Sometimes, going to work can feel like being up on stage; “our readers” are an audience bathed in shadow.
So it was a real treat to bring the house lights up and get to hear questions from local readers about how we get people reading digitally without adopting sensationalism, or why we approach certain stories the way we do.
Afterwards, I got to have candid discussions with some of you about what you like and what you don’t; and how we can amplify some of the amazing things going on in our communities.
We discovered where there were gaps in communication; we found that sometimes, the reason we didn’t report on something was simply that we didn’t know about it.
After all, we can’t be everywhere all at once – as much as we try!
Data can’t replace human interaction
In 2025, all news organisations are data-driven, and reader data is incredibly useful to us journalists.

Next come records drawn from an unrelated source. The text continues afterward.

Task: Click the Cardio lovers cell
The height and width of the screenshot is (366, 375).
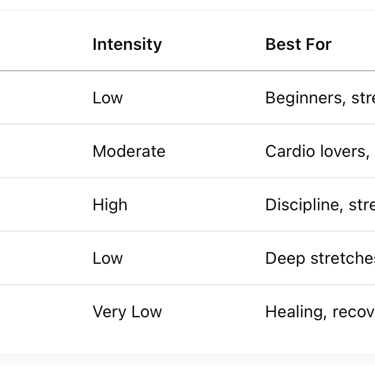Action: 320,151
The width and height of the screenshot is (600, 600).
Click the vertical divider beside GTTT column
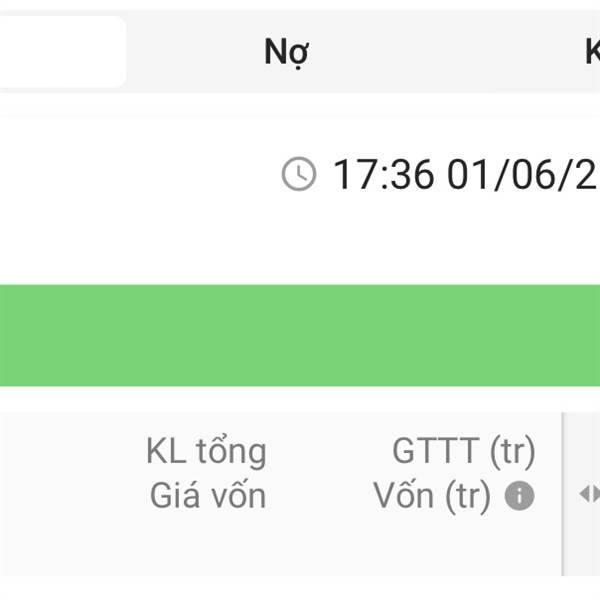[562, 494]

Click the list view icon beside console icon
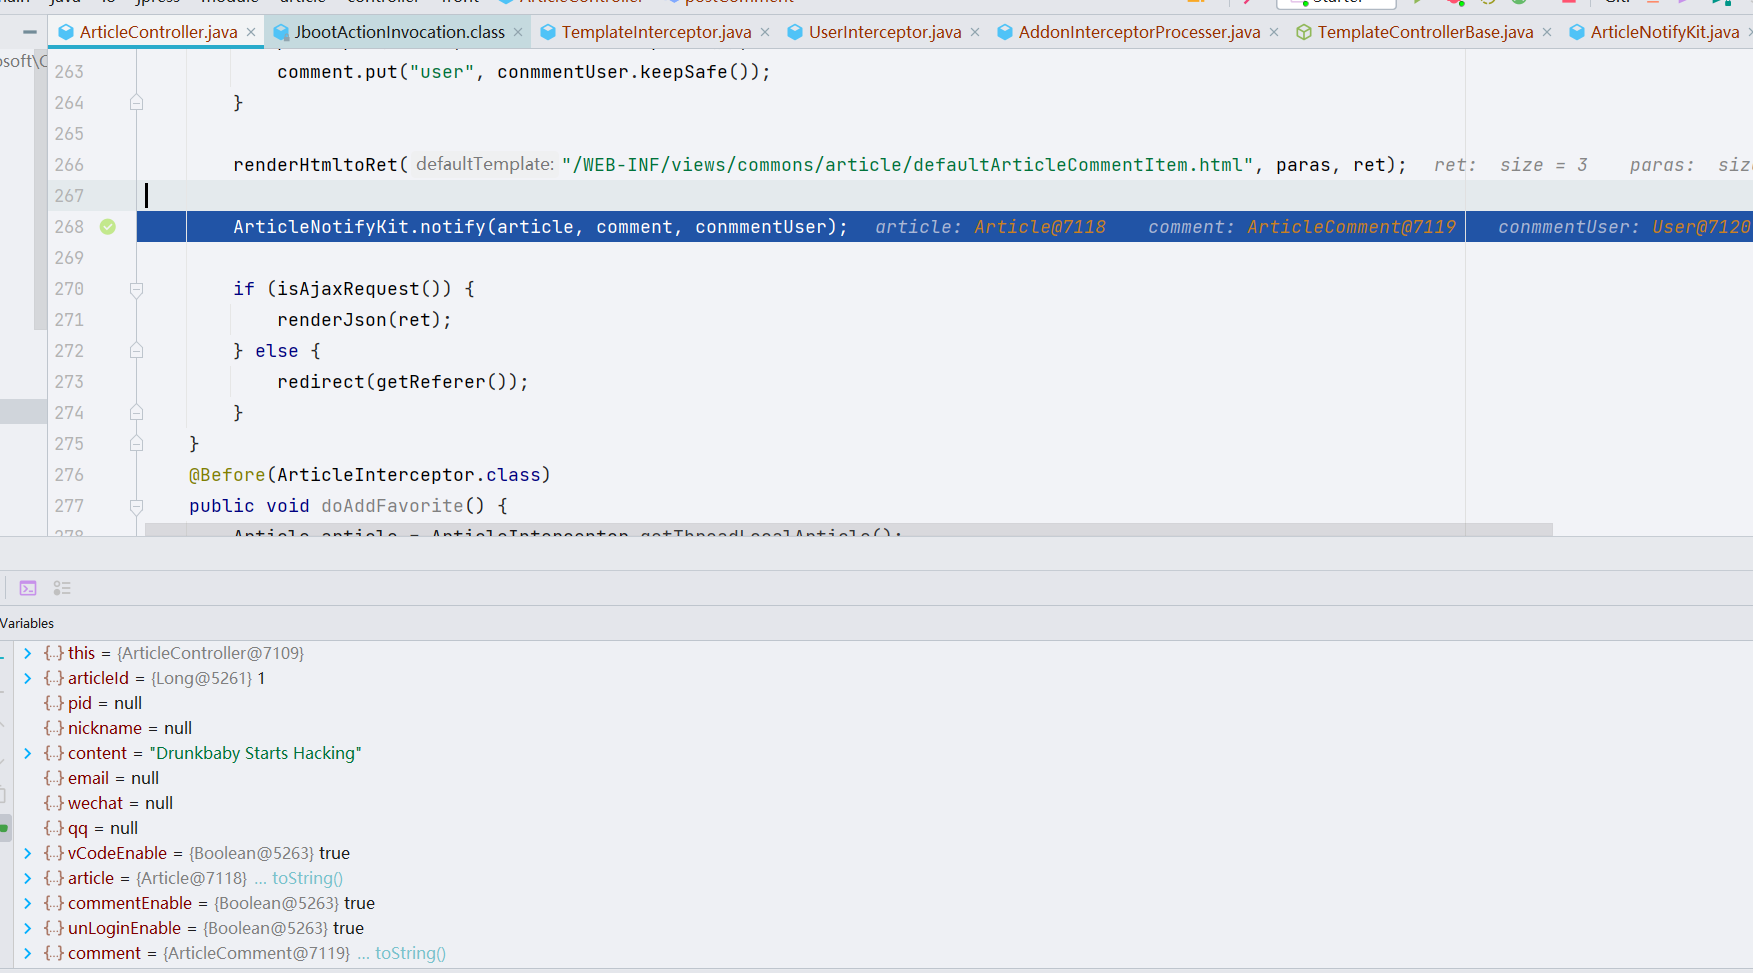62,588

But in just over an hour of face-to-face conversation, I learned what numbers can’t tell us.
Not just what’s getting read and what’s not, but why.
Why you care about The Courier. Why you open up this paper, or website, or app, instead of reading a national news outlet or doom scrolling Facebook.
And it turns out lots of you read our stuff for the same reasons we spend our days writing it: We all live here.
For me, it’s what makes local news special, and just as important as national news.
We care about the things you care about, because they affect us all. Whether it’s bin collections or bus routes, cinemas or school funds, these aren’t just words on a page to us.
They’re our lives too.
Which means we’re going to go the extra mile to find out exactly what’s going on, celebrate the wins of our communities and hold power to account when things need to change.
Meeting some of you “IRL” only confirmed for me just how much that matters.
In a world where media can sow so much division, and culture wars online make every digital interaction feel heightened and fraught, there’s value in remembering that while we may hold different views, we share one very important thing: our home.
So I really do mean it when I say this:
It was so nice to put a face to the name.